Os políticos foram tomados por uma tremenda pressa para tentar consertar o caso dos despejos e começaram a legislar a todo vapor. Mesmo este parágrafo pode ter saído de moda antes que você acabe de lê-lo, mas nós tememos muito que não. Parece que, em vez de fazerem um mandato, estiveram remendando um paraquedas, como se, além da execução das hipotecas, fossem mudar a lei da gravitação universal para que os pobres, a partir de amanhã, flutuem em vez de cair.
Dizem que está difícil legislar no calor, quando ainda não foram retirados todos os cadáveres aterrissados e os que vão aterrissar. Porém, é ainda pior permitir uma situação em que, pelo visto, ninguém tem culpa, nem os bancos, nem os políticos, nem os juízes, nem a política. Ninguém salvou Newton, que se dedicou a legislar sobre maçãs, mas não averiguou o grande mamão pelo qual uma senhora se joga da varanda de sua casa um momento antes de ser expropriada.

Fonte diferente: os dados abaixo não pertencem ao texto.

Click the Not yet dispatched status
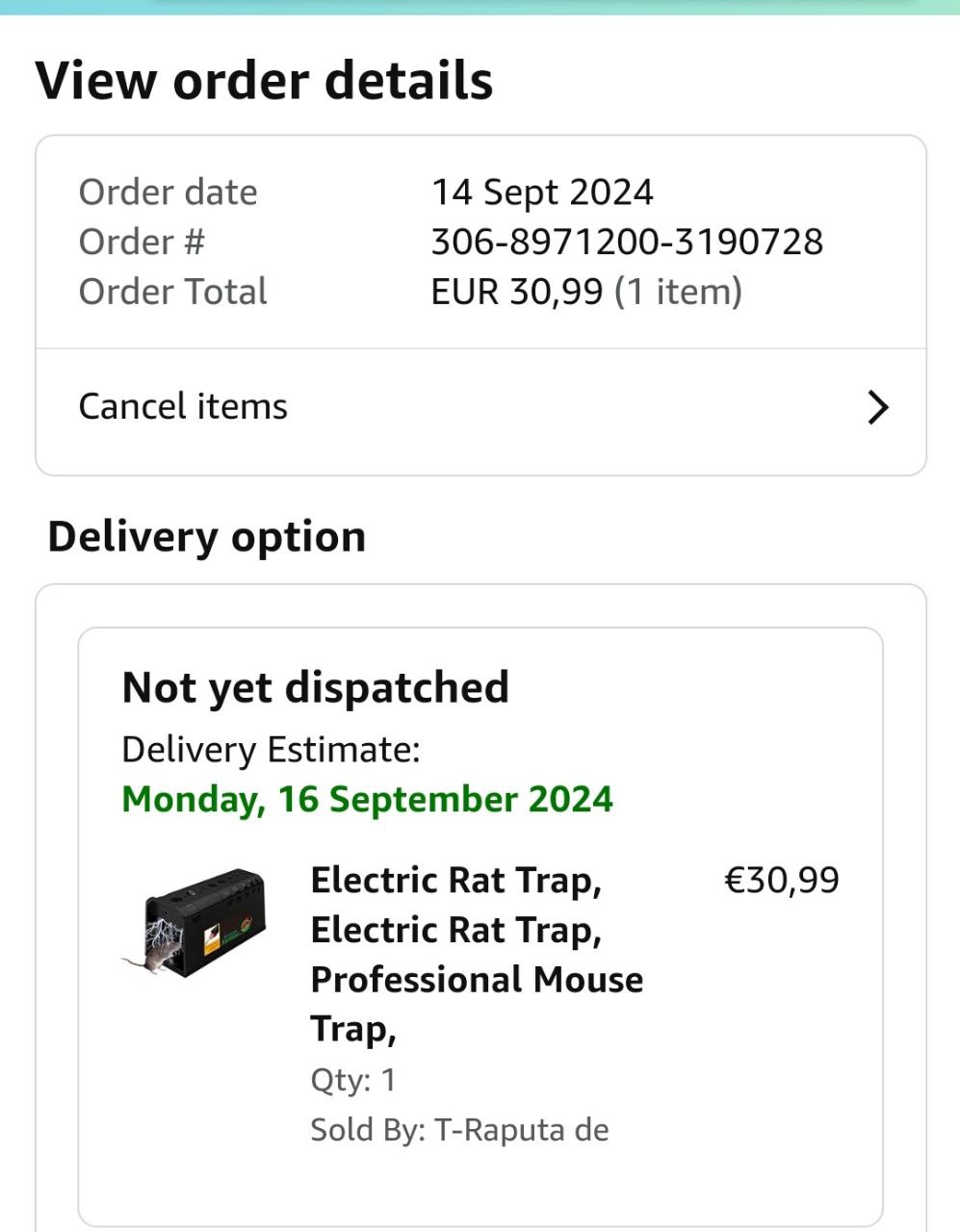The image size is (960, 1232). 315,687
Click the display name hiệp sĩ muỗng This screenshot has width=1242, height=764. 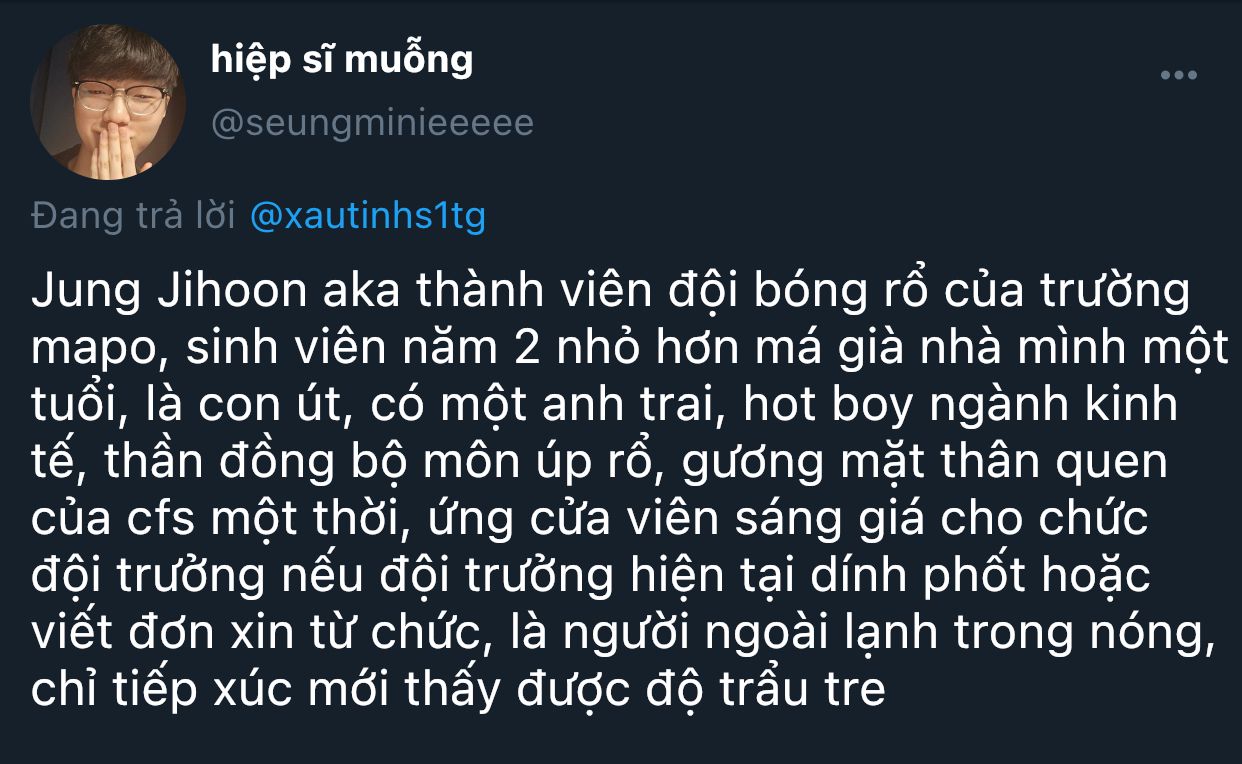[342, 61]
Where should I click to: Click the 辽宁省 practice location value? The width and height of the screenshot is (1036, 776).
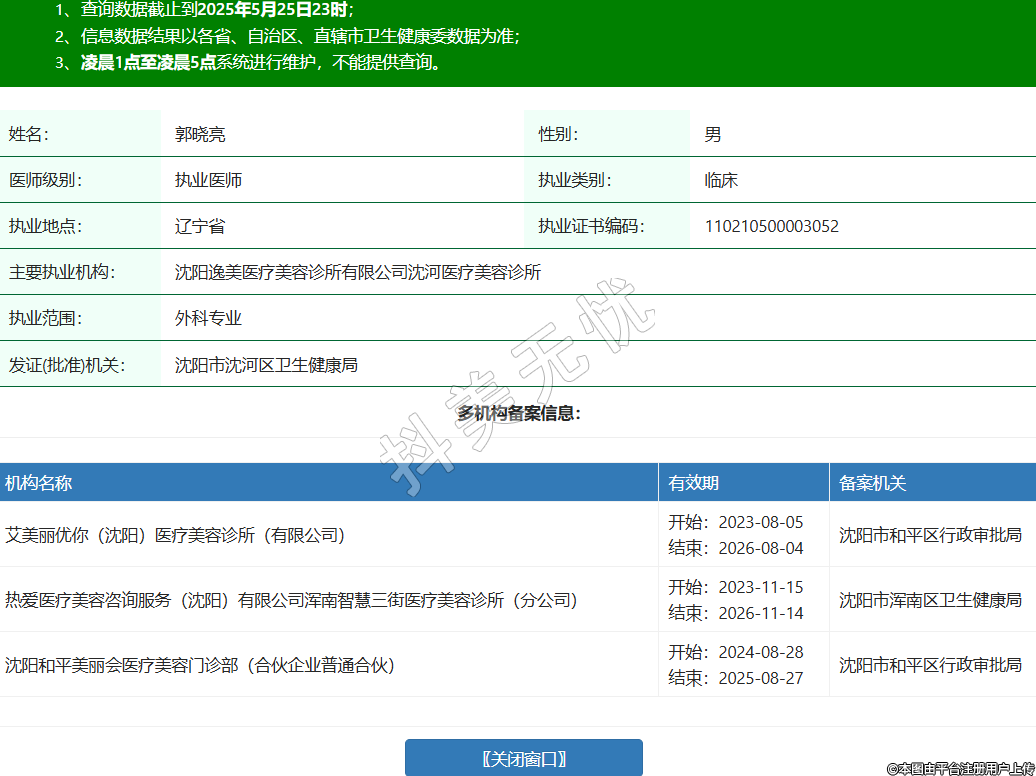[200, 226]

De repente, [o secretário-geral do PSOE, Alfredo Pérez] Rubalcaba leu o jornal e disse que é necessário fazer algo, como se as hipotecas fossem feridas na pele que nos acometeram nesta semana e da qual os jornais falam porque não têm outra coisa de que falar. É muito típico do político espanhol isto de se dar conta justamente depois de duas legislaturas próprias, como se Rubalcaba tivesse desperdiçado seus muitos anos de ministro brincando com seu telefone e procurando um tônico para fazer crescer o cabelo.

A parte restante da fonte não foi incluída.